There was some interest expressed here lately in the business of
"aggregating" some variable of interest "by" the distinct values of
some (discrete) variable -- e.g. finding mean income by gender or
race.
In response to this, we added the aggregate() function (it's in CVS
and the snapshots for Windows and OS X). Now I've extended the
functionality of aggregate(); the new stuff is not yet documented in
the Function Reference but I'd like to explain what we've got and
invite comments.
First, in the current doc, the "x" and "byvar" parameters must be
(single) series, but now they can be either single series or named
lists of series. If you give "x" as a series you get extra columns
to the right, holding the aggregated values of each of the members
of x. If you give "y" as a series you get a multi-level "by". The
number of rows in the output matrix is then the number of
combinations of the distinct values of the "byvar" variables.
Second, we've added a column to the output matrix (between the
"byvar" values and the aggregated "x" columns) showing the count of
observations associated with each (combination of) "byvar" values.
It seems to me this would be useful, but what do you think?

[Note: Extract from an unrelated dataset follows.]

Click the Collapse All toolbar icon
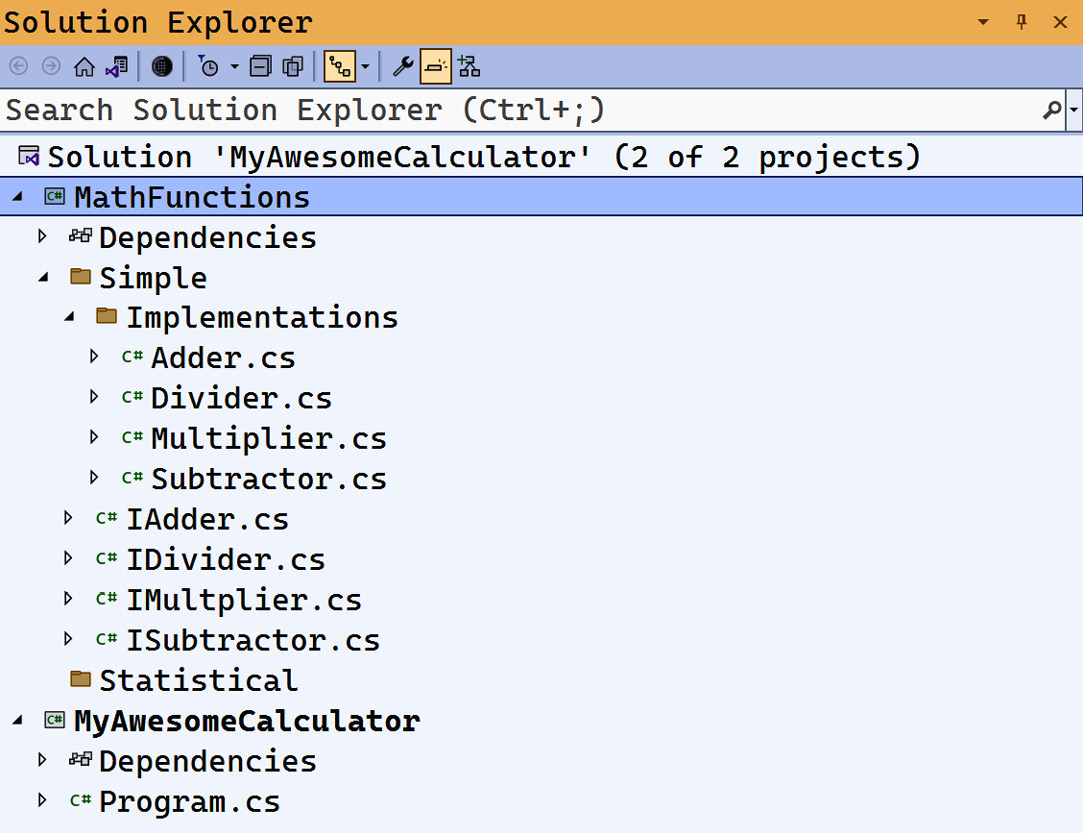 click(260, 67)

Third, when we allow more than one "by" variable a new policy
question comes up: what do we do about combinations of by-values
that are not actually found in the dataset (count = 0)? Either we
skip such combinations, or we explicitly show a count of zero, and
fill out the aggregated-x columns with NaN (not-a-number). I'm
inclined to think it might be helpful to show the zeros explicitly,
and so that's what we do right now, but again I'd like to hear what
people think.
Example script using the new functionality:
<hansl>
open pizza4.gdt
series ages = age<=20 ? 0 : (age>20 && age <=40) ? 1 : 2
list Y = female college ages
list X = pizza income
matrix m = aggregate(X, Y, mean)
print m
</hansl>
(BTW you can find pizza4.gdt via google)
Allin Cottrell